Dataset entries:

=== Section Start ===

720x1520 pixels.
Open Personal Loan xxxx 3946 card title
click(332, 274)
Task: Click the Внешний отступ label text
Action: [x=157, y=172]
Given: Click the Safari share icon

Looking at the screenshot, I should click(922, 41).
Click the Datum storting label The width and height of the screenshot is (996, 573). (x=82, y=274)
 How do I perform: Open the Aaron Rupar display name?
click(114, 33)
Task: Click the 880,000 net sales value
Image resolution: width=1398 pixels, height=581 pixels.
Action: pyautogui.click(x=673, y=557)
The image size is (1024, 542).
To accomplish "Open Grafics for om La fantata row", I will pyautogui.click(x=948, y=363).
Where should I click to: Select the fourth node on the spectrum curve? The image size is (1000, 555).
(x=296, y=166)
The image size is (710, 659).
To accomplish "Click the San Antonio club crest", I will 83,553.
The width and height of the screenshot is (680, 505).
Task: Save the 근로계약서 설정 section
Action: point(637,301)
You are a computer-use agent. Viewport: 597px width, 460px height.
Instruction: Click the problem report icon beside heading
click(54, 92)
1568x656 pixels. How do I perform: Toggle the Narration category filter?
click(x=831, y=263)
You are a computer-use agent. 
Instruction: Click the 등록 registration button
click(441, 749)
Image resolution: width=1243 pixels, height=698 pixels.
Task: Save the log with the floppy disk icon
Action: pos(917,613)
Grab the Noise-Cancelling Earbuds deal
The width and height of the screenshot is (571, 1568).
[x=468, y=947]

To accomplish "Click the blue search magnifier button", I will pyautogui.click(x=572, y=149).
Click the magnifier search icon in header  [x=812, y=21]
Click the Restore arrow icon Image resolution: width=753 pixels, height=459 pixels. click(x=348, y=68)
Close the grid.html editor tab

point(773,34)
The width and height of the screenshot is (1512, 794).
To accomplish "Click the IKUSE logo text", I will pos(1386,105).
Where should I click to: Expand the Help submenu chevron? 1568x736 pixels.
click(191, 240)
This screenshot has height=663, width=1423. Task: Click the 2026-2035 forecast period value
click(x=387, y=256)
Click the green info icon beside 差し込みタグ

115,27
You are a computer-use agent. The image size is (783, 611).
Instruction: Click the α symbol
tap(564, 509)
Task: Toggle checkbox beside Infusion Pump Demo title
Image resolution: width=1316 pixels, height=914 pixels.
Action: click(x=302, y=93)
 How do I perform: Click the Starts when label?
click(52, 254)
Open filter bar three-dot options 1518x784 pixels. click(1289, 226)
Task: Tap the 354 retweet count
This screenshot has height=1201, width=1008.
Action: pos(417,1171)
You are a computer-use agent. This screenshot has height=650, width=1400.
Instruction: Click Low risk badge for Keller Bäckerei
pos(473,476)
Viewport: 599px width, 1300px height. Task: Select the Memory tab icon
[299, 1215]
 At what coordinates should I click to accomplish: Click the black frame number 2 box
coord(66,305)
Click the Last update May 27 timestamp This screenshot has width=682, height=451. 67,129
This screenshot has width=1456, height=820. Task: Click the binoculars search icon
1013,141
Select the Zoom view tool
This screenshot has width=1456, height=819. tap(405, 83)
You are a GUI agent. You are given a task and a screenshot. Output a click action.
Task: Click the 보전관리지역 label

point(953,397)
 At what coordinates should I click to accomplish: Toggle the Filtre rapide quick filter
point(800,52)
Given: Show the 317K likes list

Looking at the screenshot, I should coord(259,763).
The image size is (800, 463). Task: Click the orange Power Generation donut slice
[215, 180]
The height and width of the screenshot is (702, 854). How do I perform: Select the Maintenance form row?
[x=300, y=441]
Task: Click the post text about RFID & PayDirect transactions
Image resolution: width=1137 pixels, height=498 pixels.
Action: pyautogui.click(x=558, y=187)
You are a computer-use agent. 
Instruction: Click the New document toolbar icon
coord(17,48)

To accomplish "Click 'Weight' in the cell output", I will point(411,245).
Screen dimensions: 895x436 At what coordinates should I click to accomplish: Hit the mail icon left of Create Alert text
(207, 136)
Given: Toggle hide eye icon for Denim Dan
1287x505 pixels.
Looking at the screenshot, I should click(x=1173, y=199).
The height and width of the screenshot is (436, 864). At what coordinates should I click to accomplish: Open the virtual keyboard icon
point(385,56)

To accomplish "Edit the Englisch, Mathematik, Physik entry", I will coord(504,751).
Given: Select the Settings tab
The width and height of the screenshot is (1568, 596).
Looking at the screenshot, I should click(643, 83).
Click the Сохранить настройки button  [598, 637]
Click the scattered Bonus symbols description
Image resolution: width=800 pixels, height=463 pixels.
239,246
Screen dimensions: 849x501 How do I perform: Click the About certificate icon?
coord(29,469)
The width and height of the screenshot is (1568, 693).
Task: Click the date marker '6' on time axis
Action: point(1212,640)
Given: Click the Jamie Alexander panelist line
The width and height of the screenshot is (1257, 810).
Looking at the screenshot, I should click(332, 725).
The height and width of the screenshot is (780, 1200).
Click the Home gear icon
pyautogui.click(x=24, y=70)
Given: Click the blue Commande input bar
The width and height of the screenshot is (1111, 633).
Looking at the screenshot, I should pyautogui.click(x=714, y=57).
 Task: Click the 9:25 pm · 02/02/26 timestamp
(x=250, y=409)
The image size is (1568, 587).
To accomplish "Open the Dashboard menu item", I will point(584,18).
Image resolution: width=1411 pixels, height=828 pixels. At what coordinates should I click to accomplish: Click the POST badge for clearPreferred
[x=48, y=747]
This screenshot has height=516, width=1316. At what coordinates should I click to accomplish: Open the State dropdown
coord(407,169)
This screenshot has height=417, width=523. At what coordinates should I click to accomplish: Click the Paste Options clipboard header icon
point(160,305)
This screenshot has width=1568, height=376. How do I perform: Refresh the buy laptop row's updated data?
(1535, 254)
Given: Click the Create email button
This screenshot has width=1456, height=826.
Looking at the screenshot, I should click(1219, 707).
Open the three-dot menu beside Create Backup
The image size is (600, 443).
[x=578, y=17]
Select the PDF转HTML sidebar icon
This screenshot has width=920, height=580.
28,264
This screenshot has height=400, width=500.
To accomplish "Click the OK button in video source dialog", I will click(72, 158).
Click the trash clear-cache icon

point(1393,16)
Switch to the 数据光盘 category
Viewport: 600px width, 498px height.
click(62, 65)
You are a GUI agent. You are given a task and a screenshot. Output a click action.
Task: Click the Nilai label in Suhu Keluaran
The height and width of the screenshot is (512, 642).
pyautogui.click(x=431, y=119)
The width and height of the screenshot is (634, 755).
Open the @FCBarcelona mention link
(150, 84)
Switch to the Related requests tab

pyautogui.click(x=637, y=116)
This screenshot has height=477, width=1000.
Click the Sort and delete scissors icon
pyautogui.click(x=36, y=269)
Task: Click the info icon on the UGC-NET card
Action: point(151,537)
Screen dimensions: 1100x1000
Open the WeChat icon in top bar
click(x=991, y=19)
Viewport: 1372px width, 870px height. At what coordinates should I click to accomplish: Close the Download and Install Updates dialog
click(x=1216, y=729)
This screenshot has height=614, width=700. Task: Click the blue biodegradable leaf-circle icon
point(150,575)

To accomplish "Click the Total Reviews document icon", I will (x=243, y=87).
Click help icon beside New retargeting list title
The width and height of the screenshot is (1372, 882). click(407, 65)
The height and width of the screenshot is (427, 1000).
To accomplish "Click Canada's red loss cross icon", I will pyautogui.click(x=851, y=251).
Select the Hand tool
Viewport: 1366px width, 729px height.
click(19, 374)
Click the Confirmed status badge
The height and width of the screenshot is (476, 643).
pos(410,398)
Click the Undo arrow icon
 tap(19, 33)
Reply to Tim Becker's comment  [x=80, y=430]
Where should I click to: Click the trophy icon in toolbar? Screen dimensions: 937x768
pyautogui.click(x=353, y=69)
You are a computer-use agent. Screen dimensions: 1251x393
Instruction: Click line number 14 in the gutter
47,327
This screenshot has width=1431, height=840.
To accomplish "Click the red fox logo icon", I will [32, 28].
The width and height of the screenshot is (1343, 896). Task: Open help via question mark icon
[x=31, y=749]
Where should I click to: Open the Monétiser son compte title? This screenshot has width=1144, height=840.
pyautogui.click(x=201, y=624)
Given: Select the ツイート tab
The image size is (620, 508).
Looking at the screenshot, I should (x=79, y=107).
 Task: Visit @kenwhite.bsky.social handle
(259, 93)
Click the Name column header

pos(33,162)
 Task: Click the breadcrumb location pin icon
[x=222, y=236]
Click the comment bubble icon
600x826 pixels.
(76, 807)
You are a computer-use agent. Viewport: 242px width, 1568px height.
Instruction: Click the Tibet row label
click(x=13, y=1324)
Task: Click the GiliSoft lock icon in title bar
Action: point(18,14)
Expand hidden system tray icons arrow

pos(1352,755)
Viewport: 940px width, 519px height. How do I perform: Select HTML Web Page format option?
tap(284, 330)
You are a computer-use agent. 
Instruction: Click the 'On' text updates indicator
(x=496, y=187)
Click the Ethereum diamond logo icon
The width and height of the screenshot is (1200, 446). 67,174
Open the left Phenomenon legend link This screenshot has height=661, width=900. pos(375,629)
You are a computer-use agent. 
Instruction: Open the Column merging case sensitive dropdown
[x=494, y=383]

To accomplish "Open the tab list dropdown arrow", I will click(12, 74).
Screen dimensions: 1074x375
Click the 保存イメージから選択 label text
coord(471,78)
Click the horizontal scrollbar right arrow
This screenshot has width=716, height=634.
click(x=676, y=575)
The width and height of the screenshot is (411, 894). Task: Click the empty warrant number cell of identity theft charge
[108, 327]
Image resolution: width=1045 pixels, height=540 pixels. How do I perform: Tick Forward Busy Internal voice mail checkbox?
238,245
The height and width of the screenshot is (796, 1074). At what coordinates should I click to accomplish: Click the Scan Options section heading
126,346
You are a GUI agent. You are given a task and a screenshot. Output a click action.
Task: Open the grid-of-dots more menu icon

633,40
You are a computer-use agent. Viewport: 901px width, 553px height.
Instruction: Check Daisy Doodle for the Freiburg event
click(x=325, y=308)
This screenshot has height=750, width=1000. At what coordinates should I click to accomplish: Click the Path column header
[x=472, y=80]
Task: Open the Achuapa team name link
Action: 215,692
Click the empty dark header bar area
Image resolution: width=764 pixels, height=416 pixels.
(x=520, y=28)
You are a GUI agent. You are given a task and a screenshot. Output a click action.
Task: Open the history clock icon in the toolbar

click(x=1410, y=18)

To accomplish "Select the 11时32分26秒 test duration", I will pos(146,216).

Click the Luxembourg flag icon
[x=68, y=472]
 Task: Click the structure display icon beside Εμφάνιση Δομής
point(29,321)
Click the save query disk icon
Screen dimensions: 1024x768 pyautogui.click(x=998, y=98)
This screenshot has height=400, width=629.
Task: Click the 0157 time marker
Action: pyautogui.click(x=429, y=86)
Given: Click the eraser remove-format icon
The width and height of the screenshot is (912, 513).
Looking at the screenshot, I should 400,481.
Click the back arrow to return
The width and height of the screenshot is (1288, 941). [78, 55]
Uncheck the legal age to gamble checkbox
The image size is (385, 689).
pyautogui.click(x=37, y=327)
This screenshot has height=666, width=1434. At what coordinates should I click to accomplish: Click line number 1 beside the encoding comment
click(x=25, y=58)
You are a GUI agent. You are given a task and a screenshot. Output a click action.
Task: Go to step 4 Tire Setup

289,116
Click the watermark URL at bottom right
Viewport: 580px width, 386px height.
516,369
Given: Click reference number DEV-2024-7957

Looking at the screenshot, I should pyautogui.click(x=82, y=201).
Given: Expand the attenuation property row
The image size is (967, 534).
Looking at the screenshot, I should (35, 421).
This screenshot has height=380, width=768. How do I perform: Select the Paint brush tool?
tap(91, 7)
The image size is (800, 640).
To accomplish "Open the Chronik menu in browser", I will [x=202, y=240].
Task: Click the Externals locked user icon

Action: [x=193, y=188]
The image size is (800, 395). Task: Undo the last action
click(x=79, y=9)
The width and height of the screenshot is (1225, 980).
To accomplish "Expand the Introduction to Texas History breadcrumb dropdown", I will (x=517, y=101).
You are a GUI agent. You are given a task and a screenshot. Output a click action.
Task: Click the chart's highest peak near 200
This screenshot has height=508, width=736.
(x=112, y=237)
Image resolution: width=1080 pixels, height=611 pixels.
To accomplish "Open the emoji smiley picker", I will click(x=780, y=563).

=== Section End ===

» Instructions for the task: Look over the data above and show each line that contains "magnifier".

» Response box:
To accomplish "Click the blue search magnifier button", I will pyautogui.click(x=572, y=149).
Click the magnifier search icon in header  [x=812, y=21]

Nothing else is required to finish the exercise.